Collected data entries:
○ ○ ○ ○ ○
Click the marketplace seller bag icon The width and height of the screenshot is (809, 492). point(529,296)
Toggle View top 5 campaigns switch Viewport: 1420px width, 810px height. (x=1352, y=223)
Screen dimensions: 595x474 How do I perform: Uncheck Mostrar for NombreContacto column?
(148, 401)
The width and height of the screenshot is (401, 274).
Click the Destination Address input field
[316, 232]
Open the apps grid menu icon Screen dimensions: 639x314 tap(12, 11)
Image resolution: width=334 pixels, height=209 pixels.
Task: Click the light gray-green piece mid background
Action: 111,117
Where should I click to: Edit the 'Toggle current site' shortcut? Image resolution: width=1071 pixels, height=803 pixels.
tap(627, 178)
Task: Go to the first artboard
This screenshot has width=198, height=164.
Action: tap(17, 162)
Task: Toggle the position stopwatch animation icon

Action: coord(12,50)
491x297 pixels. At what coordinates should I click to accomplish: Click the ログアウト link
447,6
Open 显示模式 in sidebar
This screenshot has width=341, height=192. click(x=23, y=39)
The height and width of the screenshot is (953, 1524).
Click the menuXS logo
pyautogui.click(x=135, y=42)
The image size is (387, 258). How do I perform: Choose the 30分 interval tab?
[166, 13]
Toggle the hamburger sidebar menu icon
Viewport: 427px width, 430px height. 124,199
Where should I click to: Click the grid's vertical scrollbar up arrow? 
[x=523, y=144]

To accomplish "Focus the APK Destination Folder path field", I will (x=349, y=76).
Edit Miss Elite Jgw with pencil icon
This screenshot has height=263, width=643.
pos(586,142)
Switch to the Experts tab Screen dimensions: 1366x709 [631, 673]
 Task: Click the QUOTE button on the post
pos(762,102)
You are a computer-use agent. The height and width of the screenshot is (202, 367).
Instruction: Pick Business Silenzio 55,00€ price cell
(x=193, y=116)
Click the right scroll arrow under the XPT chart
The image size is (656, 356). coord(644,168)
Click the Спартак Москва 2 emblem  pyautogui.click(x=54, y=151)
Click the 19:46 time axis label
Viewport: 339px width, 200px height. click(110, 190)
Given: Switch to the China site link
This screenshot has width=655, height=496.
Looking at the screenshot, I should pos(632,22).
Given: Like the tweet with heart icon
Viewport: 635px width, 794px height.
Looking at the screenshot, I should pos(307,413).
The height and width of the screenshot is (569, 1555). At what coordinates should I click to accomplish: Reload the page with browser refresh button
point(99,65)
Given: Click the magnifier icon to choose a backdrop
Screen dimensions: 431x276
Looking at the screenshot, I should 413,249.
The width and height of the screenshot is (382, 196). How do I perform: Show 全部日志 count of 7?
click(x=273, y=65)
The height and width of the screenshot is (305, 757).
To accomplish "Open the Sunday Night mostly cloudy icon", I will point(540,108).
○ ○ ○ ○ ○
__EXERCISE__: Every line above with the string "will" in it should be copied into the answer.

__WRITTEN RESPONSE__:
To accomplish "Focus the APK Destination Folder path field", I will (x=349, y=76).
To accomplish "Open the Sunday Night mostly cloudy icon", I will point(540,108).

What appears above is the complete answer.